### [Texto de lectura]
::::
La cuestión es que el criminal siempre será inocente.
Discutir sobre el crimen o
el criminal, es un asunto complejo desde las diferentes miradas que podamos
otorgarle: social, antropológica, psicológica, entro otros. Pero se debe estar al tanto, que lo único que
se indican en los libros de historia, es que la historia misma del hombre comprende
en su esencia un cúmulo de sucesos criminales: violencia, discrimen,
explotación, genocidio.
Sería pertinente empezar
por la discusión más primaria en términos de “normalidad-anormalidad”. Términos
que han estado en manos de la ciencia, la religión, la salud y la estadística
para determinar, lo enfermo y lo sano, lo bueno y lo malo, el buen chico o el
delincuente. Sin embargo, podría sostenerse que por ningún motivo se
debería asignar categorías salúbricas o patológicas a lo normal y anormal
respectivamente, porque se trataría de una cuestión contextual colindando con
lo axiológico.
::::
### [Preguntas de estudio]
1) Resume en dos oraciones el texto sobre el criminal.
2) Prosigue el texto sobre el criminal a partir de su última oración.

### [Datos registrados]
::::
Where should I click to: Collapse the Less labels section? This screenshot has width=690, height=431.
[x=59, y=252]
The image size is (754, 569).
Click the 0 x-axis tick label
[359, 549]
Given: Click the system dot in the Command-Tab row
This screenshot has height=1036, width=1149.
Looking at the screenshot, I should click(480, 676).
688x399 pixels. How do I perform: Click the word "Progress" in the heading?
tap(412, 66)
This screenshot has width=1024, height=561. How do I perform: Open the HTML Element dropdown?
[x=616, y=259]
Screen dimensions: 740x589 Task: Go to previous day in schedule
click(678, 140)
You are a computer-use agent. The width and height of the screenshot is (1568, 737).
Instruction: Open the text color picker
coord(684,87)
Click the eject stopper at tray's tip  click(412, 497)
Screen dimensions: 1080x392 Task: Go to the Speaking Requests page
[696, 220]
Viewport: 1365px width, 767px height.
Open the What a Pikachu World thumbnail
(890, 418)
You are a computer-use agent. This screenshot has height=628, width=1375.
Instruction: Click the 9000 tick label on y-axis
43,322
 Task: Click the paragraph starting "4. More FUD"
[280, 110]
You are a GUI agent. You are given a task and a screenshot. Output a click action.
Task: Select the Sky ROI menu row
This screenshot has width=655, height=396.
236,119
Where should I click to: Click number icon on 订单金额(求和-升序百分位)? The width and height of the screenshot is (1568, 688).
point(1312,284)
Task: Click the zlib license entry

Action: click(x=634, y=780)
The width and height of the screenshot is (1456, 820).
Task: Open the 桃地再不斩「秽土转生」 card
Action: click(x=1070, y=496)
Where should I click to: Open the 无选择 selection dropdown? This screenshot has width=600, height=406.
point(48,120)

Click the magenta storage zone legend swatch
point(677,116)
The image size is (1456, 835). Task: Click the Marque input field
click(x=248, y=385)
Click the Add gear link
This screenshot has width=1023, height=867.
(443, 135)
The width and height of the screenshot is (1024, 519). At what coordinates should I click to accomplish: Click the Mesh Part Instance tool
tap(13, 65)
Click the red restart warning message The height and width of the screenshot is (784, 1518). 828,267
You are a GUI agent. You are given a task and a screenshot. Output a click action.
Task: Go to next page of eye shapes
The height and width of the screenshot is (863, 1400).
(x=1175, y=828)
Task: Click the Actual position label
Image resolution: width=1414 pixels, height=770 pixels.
::::
### [Respuestas en orden]
1) Discutir sobre el crimen o el criminal es complejo por las diferentes miradas posibles, y la historia del hombre comprende en su esencia un cúmulo de sucesos criminales. Los términos "normalidad" y "anormalidad" han servido a la ciencia, la religión, la salud y la estadística para separar lo sano de lo enfermo y lo bueno de lo malo, pero no deberían convertirse en categorías salúbricas o patológicas, porque se trata de una cuestión contextual que colinda con lo axiológico.

2)
Qué desastre escuchar de un
asalto en un lugar donde jamás ha ocurrido tal. Éste, a través de su
regularidad se iría normalizando. O es que ¿Nos seguimos horrorizando
con las masacres en tal o cual lugar? ¿Con los asesinatos de por aquí o por
allá? ¿Con el secuestro del uno o del otro? Aquí es muy normal que maten gente,
y al decir o aceptar esto, somos tan canallas como los mismos asesinos.
Por consiguiente, lo normal o la cuestión de la salud, inclusive de la
enfermedad, quedarían en la intemperie de la relatividad del sentido que se le
otorgue social o subjetivamente.
El crimen por mano propia,
un acto en resumidas cuentas de justicia; incluso el delito, si se quiere algo
menos grave. Es la muestra del cliché de la sociedad injusta. El
delincuente por tanto tomaría el nombre de justiciero, un héroe para muchos en
su contexto de procedencia o para él mismo. No lo entenderíamos y lo
demostramos en la lucha discursiva constante contra los nuevos bárbaros de la
época; también conocidos como enfermos sociales. Un superviviente del aislamiento social y
psicológico.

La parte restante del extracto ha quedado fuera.